In the face of a gamut of challenges in Jamaica's over-burdened penal system, a senior visiting British official has given Jamaica a passing grade on its treatment of British nationals incarcerated here.

John Smith, North America and Caribbean consular regional director, has come to Jamaica to see how British nationals are faring in the overcrowded penal system.

"We are here to help Brits who get into trouble," said Smith. "The conditions there are old cells and very overcrowded facilities."

While the overpopulated environment is a source of concern to Smith, he expressed satisfaction that local authorities are doing their best under difficult circumstances.

"In terms of the conditions, it is difficult. It's not how we would have people in the UK (United Kingdom) in terms of access, but prison officials are working with the conditions that they have got," he said.

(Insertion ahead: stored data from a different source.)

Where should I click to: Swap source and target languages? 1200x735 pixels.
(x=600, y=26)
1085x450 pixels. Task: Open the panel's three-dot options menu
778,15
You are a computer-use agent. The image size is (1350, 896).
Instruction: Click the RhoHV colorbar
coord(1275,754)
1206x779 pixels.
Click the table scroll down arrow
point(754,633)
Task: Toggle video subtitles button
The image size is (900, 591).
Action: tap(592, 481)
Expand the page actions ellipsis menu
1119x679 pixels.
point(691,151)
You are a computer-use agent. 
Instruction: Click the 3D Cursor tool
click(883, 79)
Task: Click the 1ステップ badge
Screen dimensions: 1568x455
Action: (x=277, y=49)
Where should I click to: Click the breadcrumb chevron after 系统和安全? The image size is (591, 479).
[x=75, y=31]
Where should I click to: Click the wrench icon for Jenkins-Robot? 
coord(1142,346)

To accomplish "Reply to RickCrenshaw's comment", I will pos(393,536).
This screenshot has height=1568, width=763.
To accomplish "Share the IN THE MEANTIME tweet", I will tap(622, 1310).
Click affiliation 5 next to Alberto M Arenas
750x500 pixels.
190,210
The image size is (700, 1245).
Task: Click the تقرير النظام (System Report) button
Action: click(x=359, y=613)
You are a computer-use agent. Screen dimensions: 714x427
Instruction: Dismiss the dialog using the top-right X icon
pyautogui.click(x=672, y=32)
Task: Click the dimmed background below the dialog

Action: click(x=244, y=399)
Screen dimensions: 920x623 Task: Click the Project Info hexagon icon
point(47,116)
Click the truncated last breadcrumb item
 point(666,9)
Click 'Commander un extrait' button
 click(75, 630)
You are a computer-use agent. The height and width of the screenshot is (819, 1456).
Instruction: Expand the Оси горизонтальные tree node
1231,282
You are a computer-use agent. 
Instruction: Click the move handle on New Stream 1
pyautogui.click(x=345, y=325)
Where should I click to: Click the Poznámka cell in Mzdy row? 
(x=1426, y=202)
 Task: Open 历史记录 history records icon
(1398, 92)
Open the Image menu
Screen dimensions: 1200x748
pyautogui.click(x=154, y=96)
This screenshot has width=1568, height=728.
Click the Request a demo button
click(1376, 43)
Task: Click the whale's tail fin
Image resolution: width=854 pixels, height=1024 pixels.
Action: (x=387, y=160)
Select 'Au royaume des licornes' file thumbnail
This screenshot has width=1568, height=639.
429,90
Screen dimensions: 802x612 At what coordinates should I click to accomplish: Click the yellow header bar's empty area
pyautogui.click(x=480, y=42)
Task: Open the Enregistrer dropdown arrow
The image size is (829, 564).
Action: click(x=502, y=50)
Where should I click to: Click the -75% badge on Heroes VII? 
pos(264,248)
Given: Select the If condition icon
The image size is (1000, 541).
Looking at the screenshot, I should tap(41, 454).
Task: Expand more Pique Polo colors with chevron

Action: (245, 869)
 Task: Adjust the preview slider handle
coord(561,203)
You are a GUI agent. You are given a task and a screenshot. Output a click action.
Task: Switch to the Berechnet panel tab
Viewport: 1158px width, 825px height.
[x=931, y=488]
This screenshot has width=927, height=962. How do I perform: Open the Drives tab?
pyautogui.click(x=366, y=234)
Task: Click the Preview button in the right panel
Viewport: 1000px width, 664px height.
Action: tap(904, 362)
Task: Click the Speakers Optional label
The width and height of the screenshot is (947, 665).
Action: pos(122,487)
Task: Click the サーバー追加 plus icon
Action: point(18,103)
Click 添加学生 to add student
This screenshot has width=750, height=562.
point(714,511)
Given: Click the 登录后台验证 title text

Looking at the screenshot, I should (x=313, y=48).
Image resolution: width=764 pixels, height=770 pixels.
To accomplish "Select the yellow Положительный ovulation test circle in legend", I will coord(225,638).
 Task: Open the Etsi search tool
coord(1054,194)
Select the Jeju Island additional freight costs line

Smith said that only a small percentage of the more than 170,000 British nationals who visit Jamaica yearly run afoul of local laws, the majority of which are related to narcotics infringement.




"I don't think the British nationals in prison are any worse off than anyone else in the facility," said Smith.

"I think one of our key challenges is to make sure that they don't face additional problems by virtue of being British nationals and that they are treated like everyone else," he added.

In assessing the state of British inmates in Jamaica, Smith disclosed that he visited the Tower Street Adult Correctional Centre on Tuesday of this week.

"What we see is prison authorities doing the best that they can with what is a very old and overcrowded facility," he said.

Added Smith: "I think that they are very open about it (the challenges) and I think they are doing a good job."

Smith revealed that he was struck that there was a lack of tension at the prison.

"It was a quick snapshot, but it proves that they are doing something right," he said.

Smith said his was part of periodic visits to get a sense of things on the ground in Jamaica.

"What the action feels like sitting in Washington, covering everything from Vancouver, Georgetown, feels kind of remote from the complexities and challenges on the ground," he said.

Said Smith: "We do a lot of work in the police and customs enforcement to try and address this problem (drug trafficking)," said Smith.

He added: "The message is if you are in this, you will get caught."

Smith told The Gleaner that he is mandated to respond to Brits who are in prison in Jamaica.

"While we raise concerns about some of the conditions, we also recognise that the country is operating in a tight fiscal environment, which is a [reality] that is being shared globally."

He added: "We also try to get the message across in the UK, which is 'Don't do this; you will get caught'.

"In doing so, we partner with Jamaica to get rid of this invidious issue."

He noted that given the large Jamaican population in the UK, it's not only Jamaicans living in the UK who dabble in illegal narcotic activities in that country.

"There are many Jamaicans whom we are proud of in the UK, but sadly, there are some who are incarcerated for a variety of reasons and I think drugs is a major problem in both directions."

Based in Washington, Smith covers North America and the Caribbean. He said he has teams across the region who provide support to British nationals living and visiting in the region.